O que chama a atenção é o fato de que a origem de todo o zunzunzum, que já fez correr rios de tinta e suscitou várias pesquisas de opinião, não passa de uma história banal envolvendo a conduta de torcedor entusiasta que o príncipe de Orange demonstrou durante os Jogos Olímpicos de Atlanta.
Durante as duas semanas da Olimpíada, os holandeses viram um príncipe completamente diferente do rapaz tímido e recatado que conheciam de suas raras aparições na televisão nacional.
O futuro rei Guilherme 4º abandonou o recato exigido por sua condição para tornar-se um torcedor barulhento, bebedor de cerveja e festeiro, segundo algumas fontes, mas também em "hooligan coroado" e "príncipe do carnaval", de acordo com outras.
Cerveja e champanhe
Incentivado pela safra recorde de medalhas holandesas (19 ao todo, no melhor desempenho obtido pelo país desde 1928), o príncipe herdeiro mandou a discrição às favas para ser o primeiro a abraçar as jovens atletas premiadas, invadir os campos e quadras depois dos apitos finais e dançar no meio da massa -sempre com as mãos em volta de uma garrafa de champanhe ou um copo de cerveja.
Pior: sua futura alteza real deixou de lado também os ternos e gravatas para mostrar-se diante da plebe vestindo bermudas, boné e camiseta, deixando entrever sua barriga de amante da cerveja.
A reação da imprensa holandesa foi forte.
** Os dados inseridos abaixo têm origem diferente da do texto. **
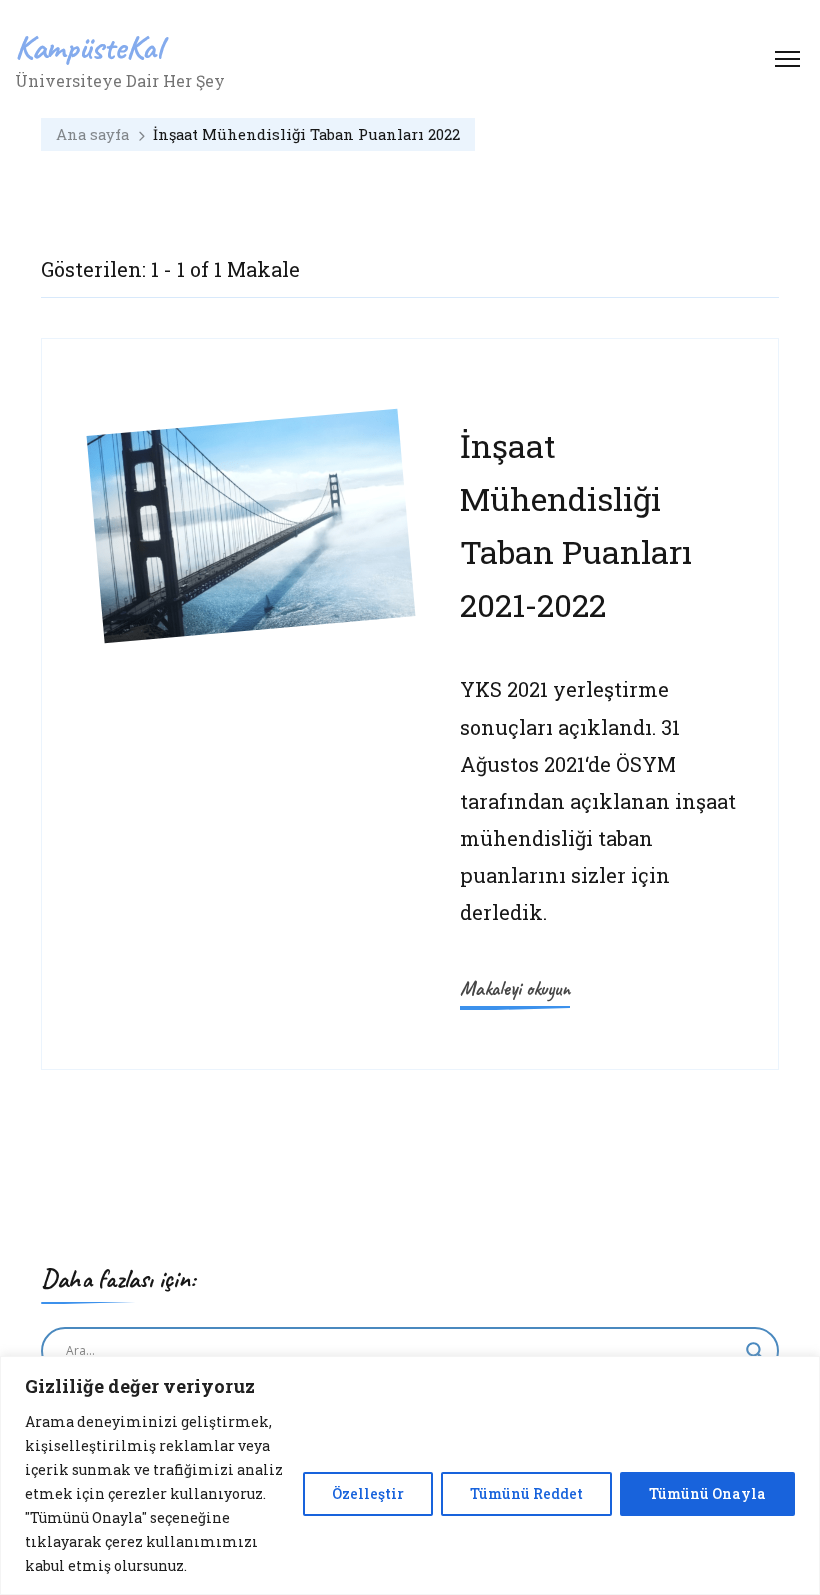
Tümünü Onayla (707, 1493)
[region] (410, 1475)
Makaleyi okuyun (515, 988)
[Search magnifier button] (755, 1351)
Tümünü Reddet (526, 1493)
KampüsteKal (89, 46)
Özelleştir (368, 1493)
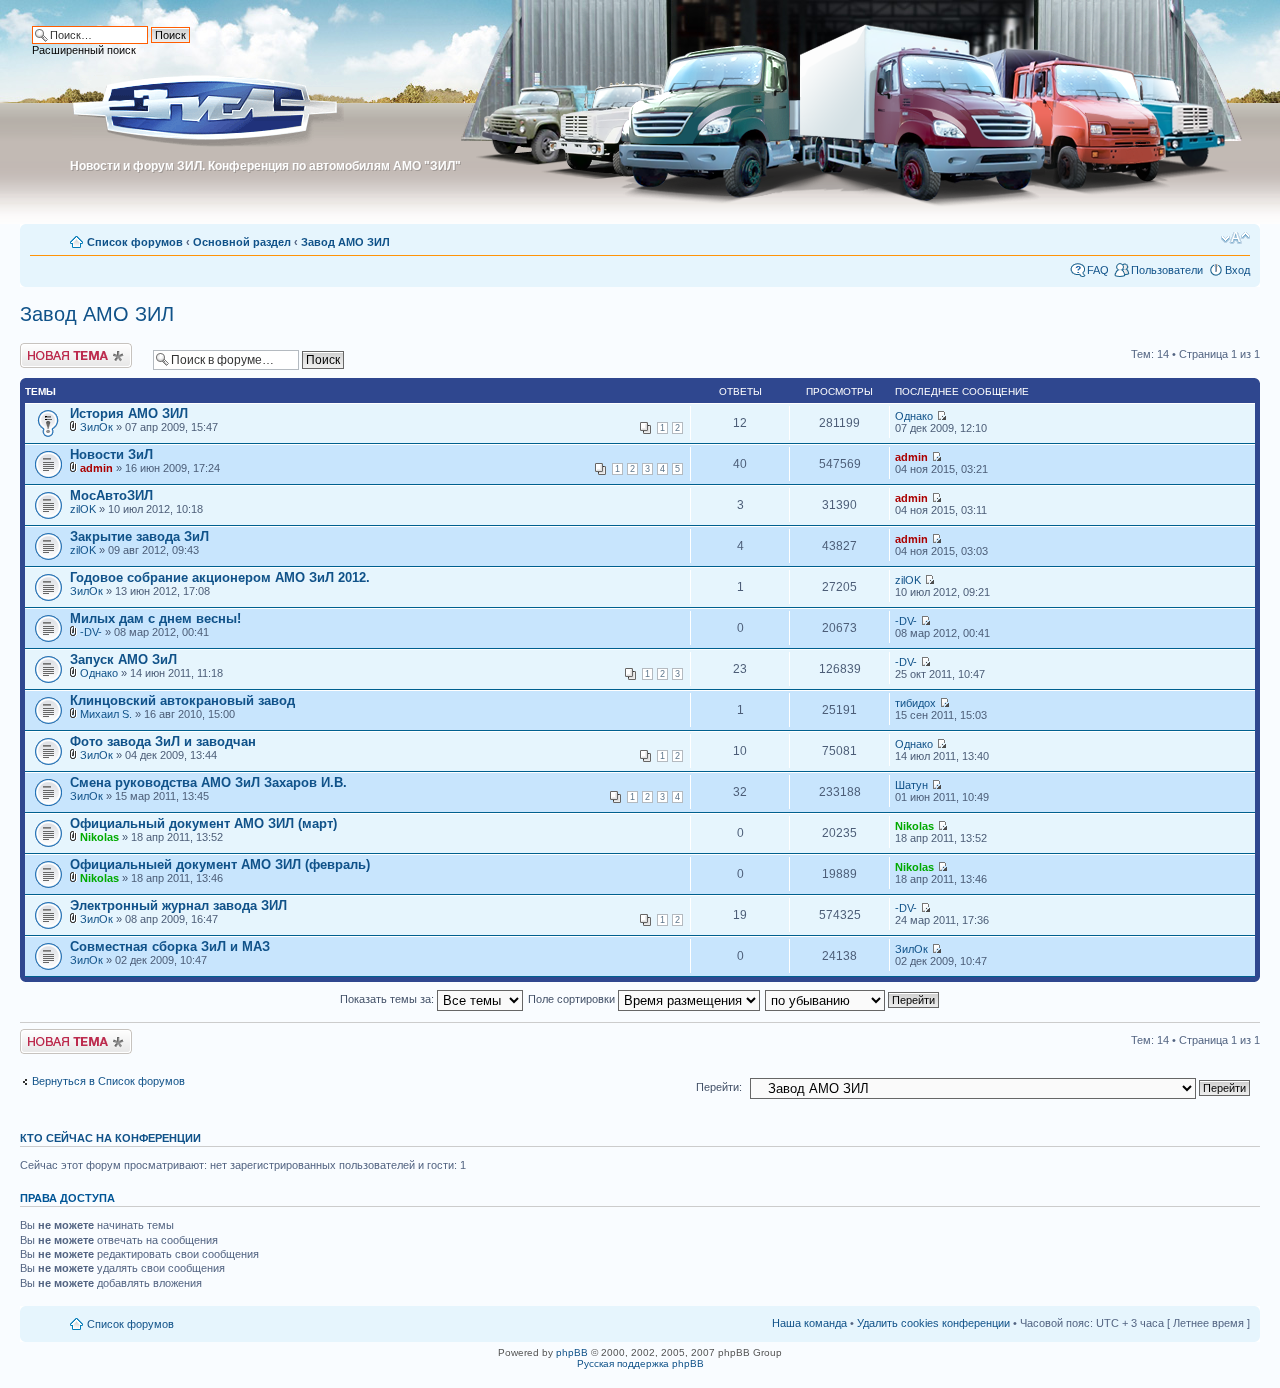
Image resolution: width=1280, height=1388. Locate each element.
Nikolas (99, 837)
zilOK (83, 509)
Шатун (911, 785)
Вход (1237, 270)
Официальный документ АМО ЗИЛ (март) (203, 823)
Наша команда (809, 1323)
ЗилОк (96, 427)
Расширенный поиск (84, 50)
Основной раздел (242, 242)
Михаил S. (106, 714)
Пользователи (1167, 270)
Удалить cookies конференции (933, 1323)
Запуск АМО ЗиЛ (123, 659)
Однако (914, 416)
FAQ (1098, 270)
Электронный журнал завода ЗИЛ (178, 905)
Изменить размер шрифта (1235, 238)
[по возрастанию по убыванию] (853, 999)
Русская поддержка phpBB (640, 1363)
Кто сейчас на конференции (110, 1138)
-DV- (91, 632)
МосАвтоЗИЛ (111, 495)
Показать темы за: (388, 999)
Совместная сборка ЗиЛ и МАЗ (170, 946)
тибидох (915, 703)
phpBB (572, 1352)
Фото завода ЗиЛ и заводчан (163, 741)
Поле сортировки (573, 999)
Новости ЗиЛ (111, 454)
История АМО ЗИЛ (129, 413)
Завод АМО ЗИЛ (345, 242)
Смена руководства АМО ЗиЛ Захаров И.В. (208, 782)
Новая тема (50, 349)
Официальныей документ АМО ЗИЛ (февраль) (220, 864)
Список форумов (135, 242)
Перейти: (719, 1087)
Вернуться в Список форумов (108, 1081)
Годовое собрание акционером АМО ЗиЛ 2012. (220, 577)
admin (96, 468)
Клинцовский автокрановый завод (182, 700)
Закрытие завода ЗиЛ (139, 536)
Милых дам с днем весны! (155, 618)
Para o semanário de direita "Elsevier", a preferência do príncipe pelas bermudas constitui "um ato de dissolução" -da realeza, subentende-se.
Um dos cronistas mais conceituados da Holanda, J. H. Heldring, não hesitou em enxergar na conduta do jovem príncipe a desestabilização da Casa Real, que "deve manter uma certa distância das pessoas comuns", pois "quem não respeita a distância solapa a razão de ser da monarquia".
Heldring, aliás, também acusou Guilherme Alexandre de chafurdar na ideologia nacionalista, comemorando os sucessos esportivos da Holanda como o mais comum dos mortais, sendo que sua mãe havia recentemente citado as palavras de François Mitterrand segundo as quais "nacionalismo é guerra".
Apesar da reação unânime da imprensa, que fustigou o príncipe, chegando em alguns casos a apelidá-lo de "Guilherme, o idiota", a maioria da população se mostrou favorável ao príncipe torcedor.
Segundo várias sondagens, cerca de 80% dos holandeses se declararam entusiasmados com o comportamento de Guilherme Alexandre em Atlanta.
Desconfiança
Nada disso, entretanto, pode resolver um problema maior, anterior às Olimpíadas: as esferas políticas e a imprensa holandesa afirmam, há vários anos, temer que o príncipe não possua as qualidades necessárias para tornar-se rei da Holanda. "Ele é inteligente, mas não é um intelectual", dizia seu professor de história.
Ele próprio admitiu, em entrevista recente, que rebelou-se por muito tempo antes de aceitar a idéia de seu destino real inevitável.